Fébrile, car un poète se limite à saisir le monde, alors que Pasolini l'enregistre (comme un cinéaste) et surtout l'interroge (comme un journaliste). Il reprend le micro de Comizi d'amore (enquête sur la sexualité de 1965) et se met à la recherche de son conte. La première question est tirée d'une légende populaire. Elle exprime de manière allégorique la question de la religion et de la faim : un maharaja quitte son palais. Il rencontre des tigres qui meurent de faim et décide de les nourrir de son propre corps. L'enquête, qui par liberté et légèreté semble tenir du hasard des rencontres, avance au contraire selon une logique précise qui rappelle les écrits d'Engels sur l'Angleterre. La réponse d'un saint homme appelle celle du secrétaire de la fédération communiste de Bombay. De celui-ci on passe à des ouvriers. Des ouvriers aux paysans. De la ville à la campagne. C'est le Pasolini sociologue, dépassé dans un second temps par le scénariste. Le cap reste le film à venir. Un film qui se précise. Regardant du même œil-caméra tantôt les visages des Indiens (pour un casting à venir) tantôt les illustrations d'un livre sur les maharajas, Pasolini semble en découvrir le scénario.

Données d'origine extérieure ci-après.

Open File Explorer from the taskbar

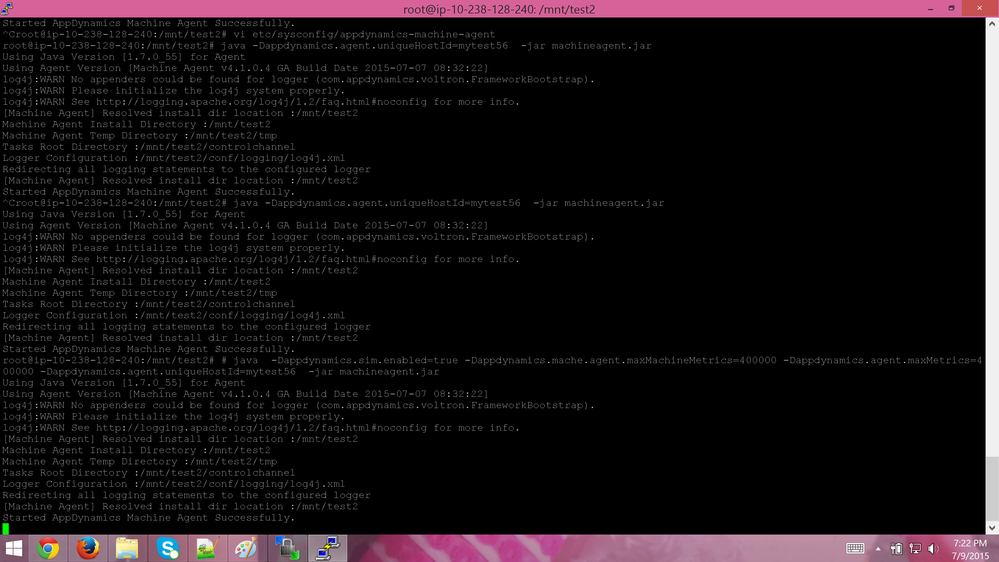tap(127, 548)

Dans cette mise à plat du mythe et du réel, il y a la conception pasolinienne de l’art populaire. Le mythe, le conte populaire issu de la culture anonyme, est toujours quelque chose de vivant. L’hypothèse de travail, que les Notes vérifient dans chaque phonogramme, est que le mythe (et notamment le mythe religieux) parle toujours au présent, qu'il décrit la condition d'un peuple plus que la première page d'un journal. Et ce, avec une universalité qu'aucun reporter ne saurait atteindre.
Le film à venir sera un film sur le monde ancien et le monde nouveau. La première partie, celle où le maharaja quitte son palais, représentera l'Inde au moment de sa libération. Celle où la famille du maharaja, abandonnée et en misère, meurt de faim, représentera toute l'Inde moderne. Elle se terminera avec la crémation des restes du maharaja dans une ville lointaine.

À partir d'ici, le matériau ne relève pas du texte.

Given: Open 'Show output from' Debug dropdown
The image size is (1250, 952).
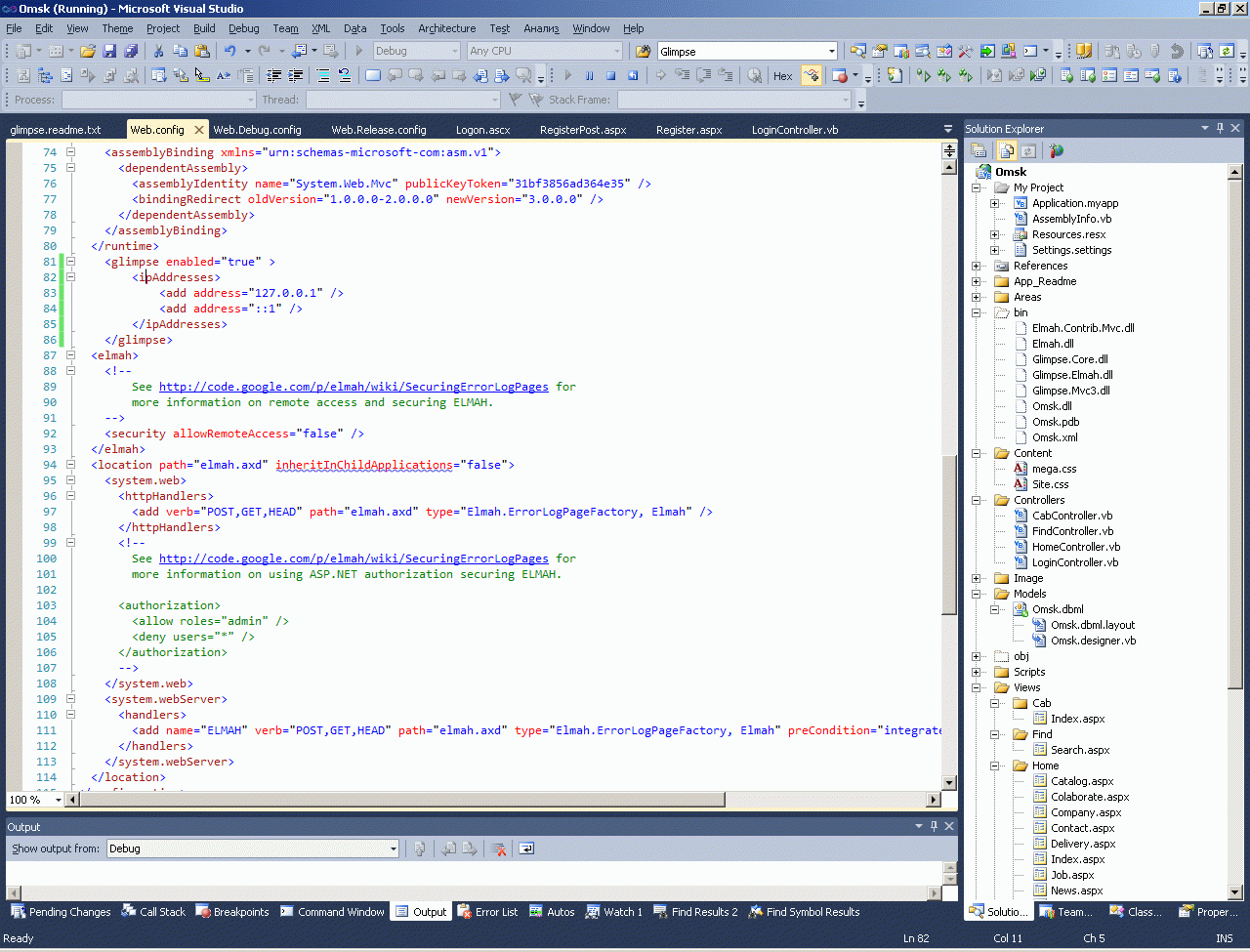Looking at the screenshot, I should click(394, 849).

Cette capacité qu'avait Pasolini d'enfermer une réalité complexe dans une simple métaphore est son plus grand don. Plus fort que le philosophe, que le poète, que le sociologue... il y a le conteur. C'est là aussi sa grande modernité (“Moi, moderne parmi les modernes” dit un vers de l’un de ses poèmes). Cette modernité, qui est celle d'un anti-moderne, le rapproche des cinéastes de l'Asie contemporaine : Apichatpong Weerasethakul, Raya Martin, Vimukthi Jayasundara. C'est le fait de lire et de voir les expressions littéraires et picturales de la tradition populaire (les Evangiles, la peinture de Giotto, Les contes des Mille et une nuits....) comme des récits hautement politiques, où le peuple cristallise son expérience de vie.
Eugenio Renzi et Antoine Thirion, décembre 2010.